Интерьеры

Мебель эпохи оптимизма

31 августа 2019

Мебель эпохи оптимизма

Советская мебель 60-х — 70-х годов стала предметом охоты любителей винтажа.

В «Винтажном центре», недавно открывшемся на Даниловском рынке в Москве, стоят вперемешку старые тяжелые резные стулья из мореного дуба и мебель «современного стиля» из 60-х. Продавцам привычней дубовая мебель, но покупатели, к их удивлению, равнодушно проходят мимо нее. Зато кресла 60-х годов разлетаются как горячие пирожки. Детство многих из нас прошло среди этой мебели, ее облик нам хорошо знаком. Но о ее истории мы знаем мало.

Дизайнеры мебели в СССР были хорошо осведомлены, что происходит в мире

 

Мы воспринимаем бытовые предметы узнаваемого стиля 60-х годов как часть своей семейной и бытовой истории. И еще, может быть, — как часть политической истории. Легкая мебель светлых тонов, как и поэтические вечера в Политехническом, обложки журнала «Юность», фильмы, снятые по сценариям Шпаликова на черно-белую пленку, — атрибут «оттепели», часть ее «светлого мифа». Но эти предметы принадлежат также и к другой истории — истории дизайна.

Юрий Случевский, Александр Белорусский (ЦМКБ, Моcква). Мебельный набор К58-103 на выставке Всесоюзного конкурса на лучшую мебель, 1958 (вторая премия)

В 2011 году один человек избавлялся от старой мебели, и я купил у него трюмо и два стула. На трюмо обнаружилась карандашная надпись — 1963. Вероятно, около этого времени были куплены и стулья. Они сделаны в ЧССР, на них сохранились этикетки с логотипом «Лигна». Гораздо позже я узнал, что их автор — Освальд Гердтль, сделавший в 50-е годы несколько интерьеров венских магазинов и кафе (из которых один сохранился). Стул, который он спроектировал (к сожалению, другой модели), хранится в Музее современного искусства в Нью-Йорке. Так легко, как предыдущий владелец, я с этими стульями не расстанусь.

К. Бломериус, Б. Зингер (САКБ Мосгорисполкома), мебельный набор К58-115 на выставке Всесоюзного конкурса на лучшую мебель, 1958 (третья премия)

Вообще, советская мебель 60-х годов, как свидетельствуют этикетки на нижних поверхностях стульев, царгах кресел и изнанке шкафов — обычно не советская по происхождению. Предметы из московских, ленинградских, киевских квартир того времени произведены чаще всего в странах Восточной Европы — ГДР, Чехословакии, Польше, Румынии, реже Венгрии и Югославии. Встречается и финская мебель. Предметы местного производства не составляют и четверти от общего количества. Советский жилой интерьер 60-х годов, так хорошо знакомый нам по детским воспоминаниям, такой, казалось бы, родной, в основном состоял из импортной мебели.

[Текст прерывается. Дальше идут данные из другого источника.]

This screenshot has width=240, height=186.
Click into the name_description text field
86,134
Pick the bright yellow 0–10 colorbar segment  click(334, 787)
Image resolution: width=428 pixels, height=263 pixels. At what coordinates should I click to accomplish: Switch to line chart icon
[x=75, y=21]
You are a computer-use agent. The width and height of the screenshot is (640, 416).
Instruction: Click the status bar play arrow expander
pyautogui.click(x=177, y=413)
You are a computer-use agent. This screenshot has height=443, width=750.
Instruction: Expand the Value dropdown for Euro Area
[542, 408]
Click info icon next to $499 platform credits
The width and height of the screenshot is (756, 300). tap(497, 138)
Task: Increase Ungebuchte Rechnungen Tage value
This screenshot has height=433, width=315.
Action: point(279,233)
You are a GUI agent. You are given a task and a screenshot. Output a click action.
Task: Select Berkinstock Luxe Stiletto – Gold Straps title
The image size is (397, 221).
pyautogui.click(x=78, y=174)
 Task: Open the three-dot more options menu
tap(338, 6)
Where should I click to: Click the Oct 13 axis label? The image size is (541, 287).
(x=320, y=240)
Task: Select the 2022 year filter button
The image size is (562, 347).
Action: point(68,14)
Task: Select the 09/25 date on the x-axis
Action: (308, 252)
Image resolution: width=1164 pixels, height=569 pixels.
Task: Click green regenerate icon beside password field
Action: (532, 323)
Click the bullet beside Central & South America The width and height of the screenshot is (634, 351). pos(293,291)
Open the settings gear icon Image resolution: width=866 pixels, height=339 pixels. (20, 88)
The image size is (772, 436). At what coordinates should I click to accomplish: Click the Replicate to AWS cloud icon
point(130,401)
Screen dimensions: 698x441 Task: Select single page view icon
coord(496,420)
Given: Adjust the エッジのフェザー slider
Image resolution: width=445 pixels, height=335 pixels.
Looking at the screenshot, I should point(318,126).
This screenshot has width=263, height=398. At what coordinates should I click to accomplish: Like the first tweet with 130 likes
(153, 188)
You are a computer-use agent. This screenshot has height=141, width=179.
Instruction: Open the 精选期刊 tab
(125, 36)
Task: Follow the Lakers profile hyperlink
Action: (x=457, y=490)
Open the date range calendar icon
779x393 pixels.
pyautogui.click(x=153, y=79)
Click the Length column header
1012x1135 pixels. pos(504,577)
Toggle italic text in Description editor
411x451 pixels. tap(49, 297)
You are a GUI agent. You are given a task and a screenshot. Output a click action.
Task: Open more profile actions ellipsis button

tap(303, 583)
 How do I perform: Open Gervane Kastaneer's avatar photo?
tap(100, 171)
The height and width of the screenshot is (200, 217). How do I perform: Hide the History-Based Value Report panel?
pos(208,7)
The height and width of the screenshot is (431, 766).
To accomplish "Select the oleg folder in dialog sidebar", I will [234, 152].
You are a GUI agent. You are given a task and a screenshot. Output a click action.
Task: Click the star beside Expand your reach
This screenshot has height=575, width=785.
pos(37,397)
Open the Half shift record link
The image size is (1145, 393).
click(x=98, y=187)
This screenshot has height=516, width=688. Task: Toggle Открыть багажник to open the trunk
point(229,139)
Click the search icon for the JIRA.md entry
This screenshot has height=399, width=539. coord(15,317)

Кафе-ресторан Volksgarten в Вене по проекту Освальда Гердтля, 1959

До середины XX века страны Восточной Европы играли важную роль в мировой истории интерьерного искусства. Но когда опустился «железный занавес», их контакты с западными соседями сократились. А поскольку историю дизайна создавали кураторы и хранители западных (в основном американских) музеев, дизайн середины — второй половины XX века в странах — сателлитах СССР долго оставался в этой истории белым пятном, которое начинает заполняться только сейчас.

Современный покупатель хочет, чтобы мебель была старой, но выглядела как новая.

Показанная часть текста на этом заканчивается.